Stored items

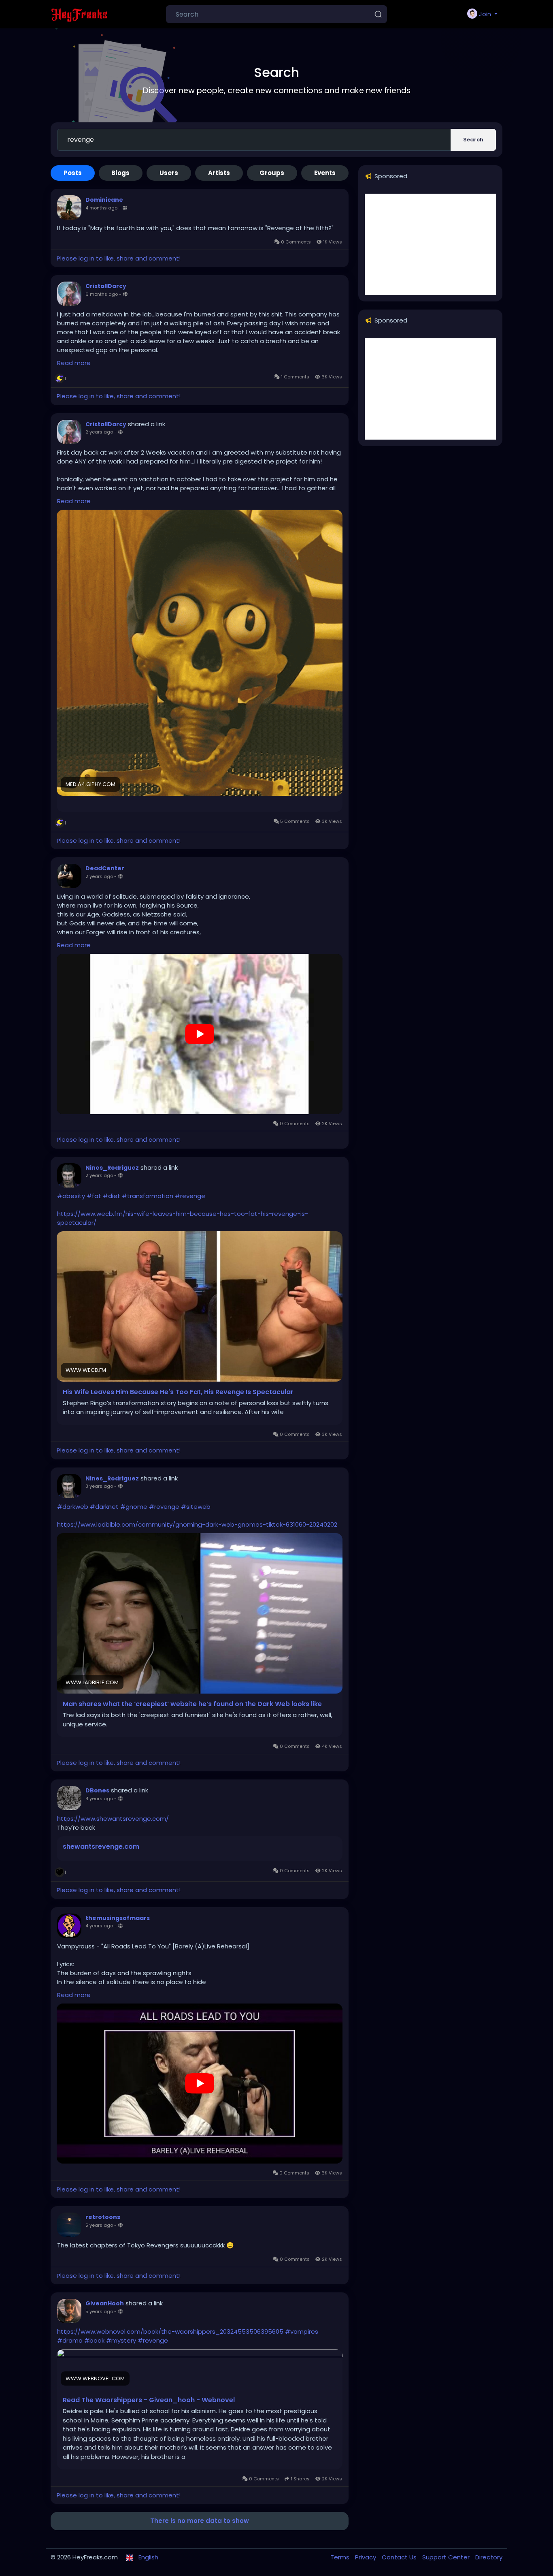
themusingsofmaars (117, 1918)
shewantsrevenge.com (101, 1846)
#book (94, 2340)
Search (473, 139)
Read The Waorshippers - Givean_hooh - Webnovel (149, 2400)
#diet (111, 1196)
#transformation (147, 1196)
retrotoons (102, 2217)
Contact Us (400, 2557)
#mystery (121, 2340)
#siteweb (196, 1506)
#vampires (301, 2331)
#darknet (104, 1506)
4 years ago (99, 1798)
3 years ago (99, 1486)
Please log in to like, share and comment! (119, 258)
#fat (94, 1196)
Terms (340, 2557)
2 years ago (99, 432)
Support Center (446, 2557)
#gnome (133, 1506)
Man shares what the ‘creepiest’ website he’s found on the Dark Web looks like (192, 1704)
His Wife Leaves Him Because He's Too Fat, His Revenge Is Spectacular (178, 1392)
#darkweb (72, 1506)
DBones (97, 1790)
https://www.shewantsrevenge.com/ (113, 1818)
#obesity (71, 1196)
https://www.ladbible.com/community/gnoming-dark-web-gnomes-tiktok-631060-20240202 (197, 1524)
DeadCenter (104, 868)
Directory (488, 2557)
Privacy (366, 2557)
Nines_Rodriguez (112, 1168)
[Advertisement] (430, 244)
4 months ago (101, 208)
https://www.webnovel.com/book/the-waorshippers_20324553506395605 (170, 2331)
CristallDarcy (105, 286)
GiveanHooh (104, 2303)
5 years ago (99, 2225)
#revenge (190, 1196)
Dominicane (104, 200)
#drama (70, 2340)
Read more (74, 363)
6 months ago (101, 294)
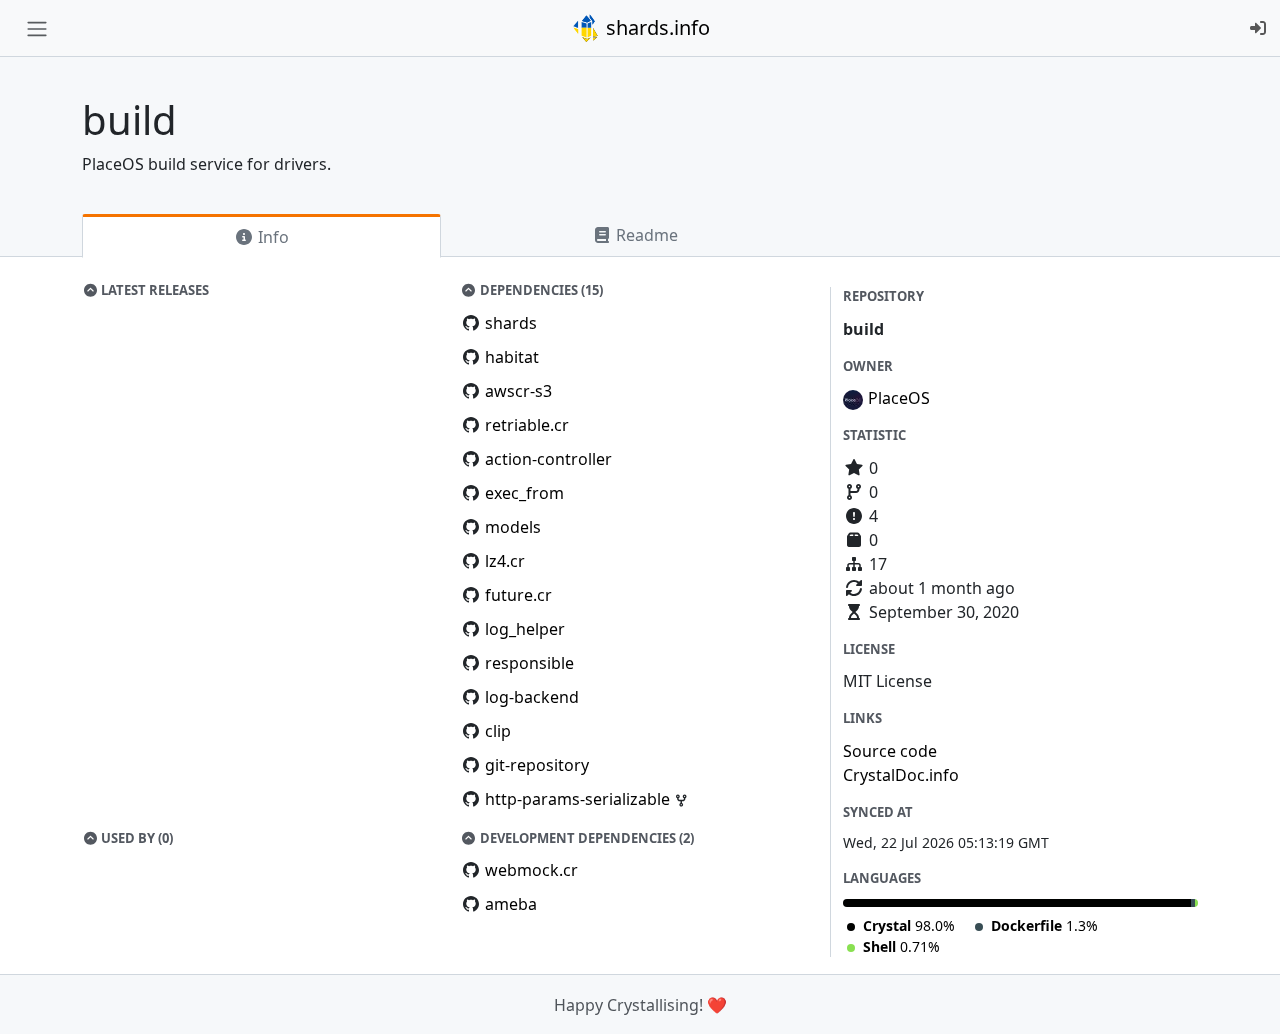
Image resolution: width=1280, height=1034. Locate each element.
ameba (511, 904)
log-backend (532, 697)
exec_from (524, 493)
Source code (890, 751)
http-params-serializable (579, 799)
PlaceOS (899, 398)
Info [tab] (271, 237)
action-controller (548, 459)
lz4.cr (505, 561)
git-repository (537, 765)
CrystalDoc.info (901, 775)
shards (511, 323)
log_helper (525, 629)
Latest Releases (153, 290)
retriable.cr (527, 425)
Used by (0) (135, 838)
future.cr (518, 595)
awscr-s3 (518, 391)
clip (498, 731)
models (513, 527)
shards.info (655, 27)
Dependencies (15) (540, 290)
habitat (512, 357)
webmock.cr (531, 870)
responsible (529, 663)
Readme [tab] (645, 235)
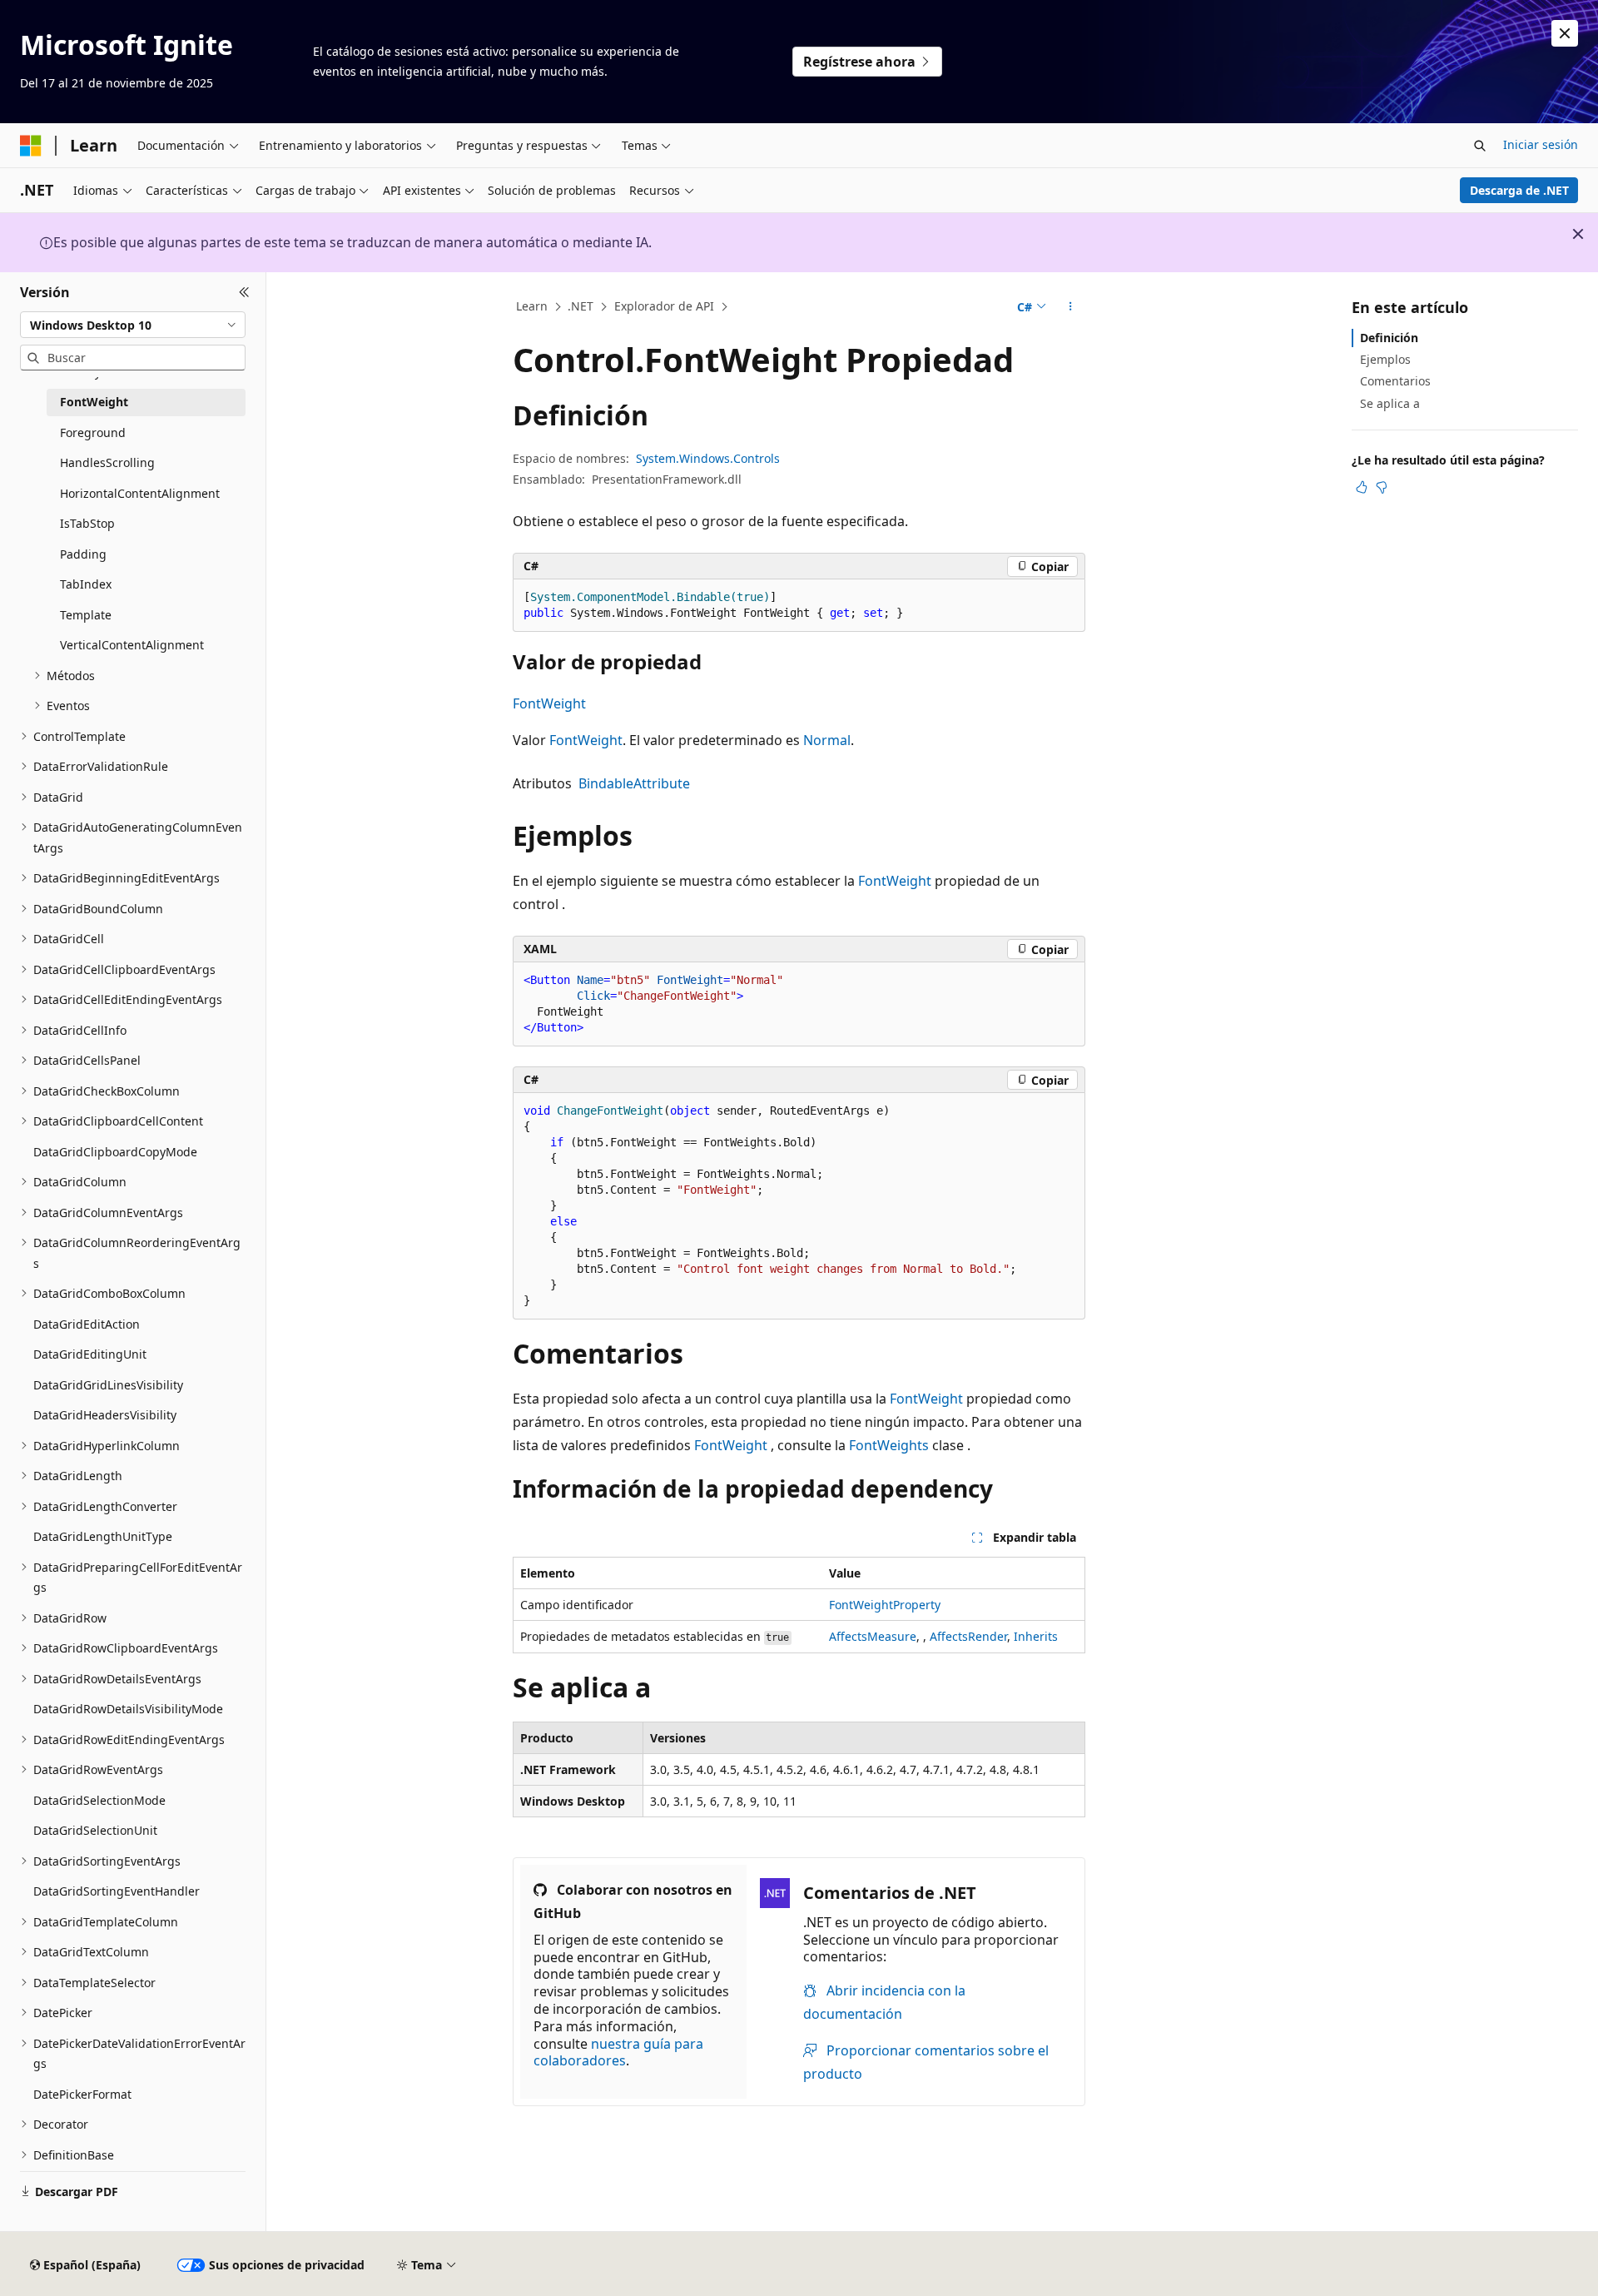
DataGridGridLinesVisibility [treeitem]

WORK TO COMPLETE:
The range to transcribe runs from the line holding "responsible (529, 663)" through the final line of the data above; copy it exactly and exclude the pictures.

REPLY:
responsible (529, 663)
Readme [tab] (645, 235)
DataGridGridLinesVisibility [treeitem]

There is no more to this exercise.